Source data
+---+

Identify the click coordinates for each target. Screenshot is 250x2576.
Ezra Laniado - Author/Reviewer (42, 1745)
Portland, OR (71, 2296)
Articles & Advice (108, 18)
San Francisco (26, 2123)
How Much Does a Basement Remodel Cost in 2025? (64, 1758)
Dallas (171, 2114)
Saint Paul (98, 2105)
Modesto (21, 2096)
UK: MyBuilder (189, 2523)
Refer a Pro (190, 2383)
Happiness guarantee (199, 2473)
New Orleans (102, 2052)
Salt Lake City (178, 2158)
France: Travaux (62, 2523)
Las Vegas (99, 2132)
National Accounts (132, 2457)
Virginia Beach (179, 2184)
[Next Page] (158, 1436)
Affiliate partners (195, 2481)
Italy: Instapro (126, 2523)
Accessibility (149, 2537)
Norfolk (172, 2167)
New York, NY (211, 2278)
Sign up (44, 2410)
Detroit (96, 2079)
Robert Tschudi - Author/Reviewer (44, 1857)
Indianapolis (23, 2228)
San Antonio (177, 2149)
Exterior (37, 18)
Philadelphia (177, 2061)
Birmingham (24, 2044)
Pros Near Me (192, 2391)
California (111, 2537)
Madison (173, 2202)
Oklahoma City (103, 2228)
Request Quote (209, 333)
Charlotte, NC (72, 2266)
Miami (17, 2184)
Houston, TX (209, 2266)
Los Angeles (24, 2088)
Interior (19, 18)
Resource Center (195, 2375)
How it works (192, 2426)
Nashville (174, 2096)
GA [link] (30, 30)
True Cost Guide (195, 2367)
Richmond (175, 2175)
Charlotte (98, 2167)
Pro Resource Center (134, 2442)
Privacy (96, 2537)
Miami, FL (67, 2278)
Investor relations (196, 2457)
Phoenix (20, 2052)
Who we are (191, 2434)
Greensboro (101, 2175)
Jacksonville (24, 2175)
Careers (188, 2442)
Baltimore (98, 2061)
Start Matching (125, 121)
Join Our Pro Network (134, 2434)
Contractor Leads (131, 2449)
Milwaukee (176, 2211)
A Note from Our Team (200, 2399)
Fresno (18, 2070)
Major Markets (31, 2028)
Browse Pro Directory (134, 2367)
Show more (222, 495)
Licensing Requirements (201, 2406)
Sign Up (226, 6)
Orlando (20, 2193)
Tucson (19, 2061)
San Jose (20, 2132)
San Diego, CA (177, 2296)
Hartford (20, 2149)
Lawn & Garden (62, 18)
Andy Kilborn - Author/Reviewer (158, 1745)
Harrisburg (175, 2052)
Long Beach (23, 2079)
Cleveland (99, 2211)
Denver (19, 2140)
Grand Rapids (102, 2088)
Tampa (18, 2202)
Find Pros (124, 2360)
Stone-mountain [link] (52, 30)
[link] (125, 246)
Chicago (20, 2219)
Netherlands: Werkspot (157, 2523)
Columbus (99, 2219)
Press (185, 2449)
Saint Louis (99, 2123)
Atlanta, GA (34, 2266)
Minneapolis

+---+

● **What needs to be done**
Your task is to find each line in the entries that contains the string "Cost" and copy it.

● **Result of this task**
How Much Does a Basement Remodel Cost in 2025? (64, 1758)
True Cost Guide (195, 2367)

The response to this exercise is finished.